Possible side effect
Common reactions may include headache (7-12% of patients), nausea (3-5%), and mild nasal congestion or irritation (8-15%). Less frequently reported effects include abdominal cramps, vulval pain, flushing, and mild elevation in blood pressure. Serious adverse effects include hyponatremia (which may manifest as headache, nausea, vomiting, weight gain, restlessness, fatigue, lethargy, disorientation, depressed reflexes, loss of appetite, irritability, muscle weakness or cramps, and in severe cases, convulsions and coma). Allergic reactions, though rare, may include rash, pruritus, or more severe manifestations requiring immediate medical attention.
Drug interaction
Concurrent use with other medications that increase the risk of water retention or hyponatremia requires careful monitoring, including SSRIs, tricyclic antidepressants, chlorpromazine, carbamazepine, and NSAIDs. Glucocorticoids may decrease the antidiuretic effect of desmopressin. Medications affecting blood pressure may interact with the mild pressor effects of desmopressin. Loop diuretics may enhance the risk of hyponatremia. Always review the patient’s complete medication profile before initiation and during therapy.
Missed dose
If a dose is missed, administer it as soon as remembered unless it is nearly time for the next scheduled dose. Do not double the dose to make up for a missed administration. If multiple doses are missed, contact the prescribing physician for guidance, as polyuria may recur. Patients should monitor their urine output and thirst symptoms and report significant changes. Do not increase the dosage without medical supervision, even if symptoms return.
Overdose
Overdose may lead to water intoxication and hyponatremia, manifesting as headache, nausea, vomiting, weight gain, and in severe cases, convulsions, coma, or respiratory arrest.
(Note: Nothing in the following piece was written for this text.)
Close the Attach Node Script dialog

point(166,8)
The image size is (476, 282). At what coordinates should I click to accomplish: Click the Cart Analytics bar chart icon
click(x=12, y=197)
Management includes immediate discontinuation of the medication, fluid restriction, and symptomatic treatment. In severe hyponatremia, careful administration of hypertonic saline may be necessary under hospital supervision with frequent monitoring of serum sodium levels. Dialysis is not effective for removing desmopressin due to its large volume of distribution.
Storage
Store at controlled room temperature between 20-25°C (68-77°F). Excursions permitted between 15-30°C (59-86°F). Do not freeze. Keep the bottle tightly closed and protected from light. Store in an upright position. Discard 30 days after first use, even if medication remains. Keep out of reach of children and pets. Do not use if the solution appears cloudy or contains particulate matter. The spray mechanism should be cleaned regularly according to manufacturer instructions to maintain proper function.
Disclaimer
This information is provided for educational purposes only and does not constitute medical advice. Treatment decisions must be made by qualified healthcare professionals based on individual patient assessment. The prescribing physician should be consulted for complete prescribing information, including boxed warnings. Dosage and administration may vary based on individual patient needs and response to therapy. Patients should not adjust their medication regimen without medical supervision.
Reviews
Clinical studies demonstrate that DDAVP Spray effectively controls polyuria and polydipsia in 85-90% of patients with central diabetes insipidus when properly dosed. Patients report significant improvement in quality of life measures, particularly regarding sleep quality and daily activities. The nasal delivery system receives positive feedback for convenience compared to injection therapies. Some patients note the need for careful timing of administration to maintain consistent therapeutic effects throughout the day. Medical professionals appreciate the predictable pharmacokinetics and well-established safety profile when used with appropriate monitoring protocols.